The span to repeat in the listing below runs from the line containing "Click the hamster drive logo image" to the line containing "The height and width of the screenshot is (720, 1280).", inclusive. Repeat it exactly, and only it.

◆ Task data ◆
▶
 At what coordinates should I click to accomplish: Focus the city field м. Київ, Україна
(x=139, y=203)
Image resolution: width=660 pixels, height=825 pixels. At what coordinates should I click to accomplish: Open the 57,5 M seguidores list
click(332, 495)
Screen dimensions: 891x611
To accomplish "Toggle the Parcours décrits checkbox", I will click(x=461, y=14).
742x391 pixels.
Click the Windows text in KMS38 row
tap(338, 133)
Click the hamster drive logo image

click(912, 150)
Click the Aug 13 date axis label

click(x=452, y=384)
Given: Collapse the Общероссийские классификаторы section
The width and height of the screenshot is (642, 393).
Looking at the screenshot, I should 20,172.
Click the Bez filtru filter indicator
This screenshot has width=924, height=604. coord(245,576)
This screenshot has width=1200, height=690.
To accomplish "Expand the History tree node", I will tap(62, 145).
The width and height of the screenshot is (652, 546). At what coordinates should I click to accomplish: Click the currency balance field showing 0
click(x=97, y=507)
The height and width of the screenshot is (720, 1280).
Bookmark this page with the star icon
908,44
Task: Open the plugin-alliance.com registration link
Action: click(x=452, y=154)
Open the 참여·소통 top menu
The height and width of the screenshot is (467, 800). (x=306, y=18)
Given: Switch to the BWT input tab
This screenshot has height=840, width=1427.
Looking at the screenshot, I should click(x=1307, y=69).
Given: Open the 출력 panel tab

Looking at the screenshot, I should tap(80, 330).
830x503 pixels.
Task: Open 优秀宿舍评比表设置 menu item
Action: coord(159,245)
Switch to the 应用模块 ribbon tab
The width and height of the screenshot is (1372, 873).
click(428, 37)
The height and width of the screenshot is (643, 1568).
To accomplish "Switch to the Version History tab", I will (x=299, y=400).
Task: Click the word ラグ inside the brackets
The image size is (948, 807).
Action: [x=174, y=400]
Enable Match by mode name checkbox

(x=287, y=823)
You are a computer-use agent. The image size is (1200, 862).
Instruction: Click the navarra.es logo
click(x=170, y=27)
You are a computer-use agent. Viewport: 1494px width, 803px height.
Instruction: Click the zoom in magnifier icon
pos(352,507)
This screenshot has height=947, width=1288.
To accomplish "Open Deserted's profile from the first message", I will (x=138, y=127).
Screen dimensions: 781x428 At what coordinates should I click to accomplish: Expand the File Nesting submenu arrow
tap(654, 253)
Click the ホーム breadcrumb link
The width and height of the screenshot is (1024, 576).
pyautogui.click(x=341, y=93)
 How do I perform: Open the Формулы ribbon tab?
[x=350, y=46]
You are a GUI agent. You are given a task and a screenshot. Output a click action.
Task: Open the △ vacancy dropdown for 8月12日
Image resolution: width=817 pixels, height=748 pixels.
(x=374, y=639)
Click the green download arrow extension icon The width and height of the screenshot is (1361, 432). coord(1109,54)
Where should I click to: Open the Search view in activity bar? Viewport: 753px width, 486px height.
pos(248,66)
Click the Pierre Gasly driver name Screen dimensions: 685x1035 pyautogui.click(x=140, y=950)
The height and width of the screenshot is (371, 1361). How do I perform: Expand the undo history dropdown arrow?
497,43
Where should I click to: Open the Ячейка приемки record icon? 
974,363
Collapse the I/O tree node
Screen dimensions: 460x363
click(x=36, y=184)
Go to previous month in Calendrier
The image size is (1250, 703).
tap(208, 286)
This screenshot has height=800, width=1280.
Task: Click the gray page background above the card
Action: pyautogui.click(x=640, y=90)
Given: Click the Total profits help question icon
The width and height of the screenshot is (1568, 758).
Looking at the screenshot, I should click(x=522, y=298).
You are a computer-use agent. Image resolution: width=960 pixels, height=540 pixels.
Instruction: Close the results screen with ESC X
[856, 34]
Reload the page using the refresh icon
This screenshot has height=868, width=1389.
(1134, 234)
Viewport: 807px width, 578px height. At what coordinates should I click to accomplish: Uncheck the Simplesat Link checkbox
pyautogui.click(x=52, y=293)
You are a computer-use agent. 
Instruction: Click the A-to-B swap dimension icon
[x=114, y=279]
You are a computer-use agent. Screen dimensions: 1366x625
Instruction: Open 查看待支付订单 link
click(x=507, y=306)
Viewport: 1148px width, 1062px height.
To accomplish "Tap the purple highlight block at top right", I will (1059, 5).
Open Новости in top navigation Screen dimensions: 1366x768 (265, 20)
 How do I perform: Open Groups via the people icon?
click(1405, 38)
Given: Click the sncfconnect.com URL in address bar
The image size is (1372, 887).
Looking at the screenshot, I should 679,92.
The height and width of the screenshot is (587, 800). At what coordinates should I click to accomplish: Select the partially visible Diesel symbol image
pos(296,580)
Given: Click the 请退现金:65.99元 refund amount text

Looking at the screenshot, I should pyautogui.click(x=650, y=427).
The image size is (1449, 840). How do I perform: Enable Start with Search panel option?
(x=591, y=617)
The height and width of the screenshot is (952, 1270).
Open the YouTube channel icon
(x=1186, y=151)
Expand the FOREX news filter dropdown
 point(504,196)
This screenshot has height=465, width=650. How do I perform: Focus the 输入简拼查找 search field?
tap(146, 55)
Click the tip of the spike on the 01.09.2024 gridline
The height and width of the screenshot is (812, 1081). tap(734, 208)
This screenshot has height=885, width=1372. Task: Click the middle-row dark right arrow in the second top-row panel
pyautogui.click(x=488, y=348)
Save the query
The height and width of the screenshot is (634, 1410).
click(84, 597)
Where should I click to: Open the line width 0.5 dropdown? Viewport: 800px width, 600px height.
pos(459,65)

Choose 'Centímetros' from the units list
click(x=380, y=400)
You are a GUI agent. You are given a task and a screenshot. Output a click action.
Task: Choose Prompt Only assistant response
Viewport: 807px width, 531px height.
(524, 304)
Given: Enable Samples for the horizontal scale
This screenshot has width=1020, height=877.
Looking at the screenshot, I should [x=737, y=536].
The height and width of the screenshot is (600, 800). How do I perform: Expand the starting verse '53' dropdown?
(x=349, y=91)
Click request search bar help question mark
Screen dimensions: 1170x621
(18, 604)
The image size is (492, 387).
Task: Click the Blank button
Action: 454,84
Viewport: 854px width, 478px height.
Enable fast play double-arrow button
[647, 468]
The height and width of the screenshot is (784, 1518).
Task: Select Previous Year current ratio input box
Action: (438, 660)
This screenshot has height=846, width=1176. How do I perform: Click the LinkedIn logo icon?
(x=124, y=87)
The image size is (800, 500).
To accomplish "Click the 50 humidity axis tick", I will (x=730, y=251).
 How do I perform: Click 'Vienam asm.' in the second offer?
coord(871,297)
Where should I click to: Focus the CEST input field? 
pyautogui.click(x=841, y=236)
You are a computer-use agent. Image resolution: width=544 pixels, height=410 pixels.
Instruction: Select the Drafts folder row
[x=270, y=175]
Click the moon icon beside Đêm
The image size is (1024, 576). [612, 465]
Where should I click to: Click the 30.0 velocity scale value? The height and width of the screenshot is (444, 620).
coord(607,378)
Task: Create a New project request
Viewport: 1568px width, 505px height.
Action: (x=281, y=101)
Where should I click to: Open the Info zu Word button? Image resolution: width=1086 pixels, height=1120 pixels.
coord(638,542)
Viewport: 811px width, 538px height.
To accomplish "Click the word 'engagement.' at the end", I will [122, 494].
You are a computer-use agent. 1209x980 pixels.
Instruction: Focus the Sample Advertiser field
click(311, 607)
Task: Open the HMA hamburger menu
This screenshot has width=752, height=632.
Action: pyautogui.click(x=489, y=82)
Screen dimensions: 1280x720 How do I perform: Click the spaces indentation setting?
◀
◆ Answer for the task ◆
Click the hamster drive logo image

click(912, 150)
Click the Aug 13 date axis label

click(x=452, y=384)
Given: Collapse the Общероссийские классификаторы section
The width and height of the screenshot is (642, 393).
Looking at the screenshot, I should 20,172.
Click the Bez filtru filter indicator
This screenshot has width=924, height=604. coord(245,576)
This screenshot has width=1200, height=690.
To accomplish "Expand the History tree node", I will tap(62, 145).
The width and height of the screenshot is (652, 546). At what coordinates should I click to accomplish: Click the currency balance field showing 0
click(x=97, y=507)
The height and width of the screenshot is (720, 1280).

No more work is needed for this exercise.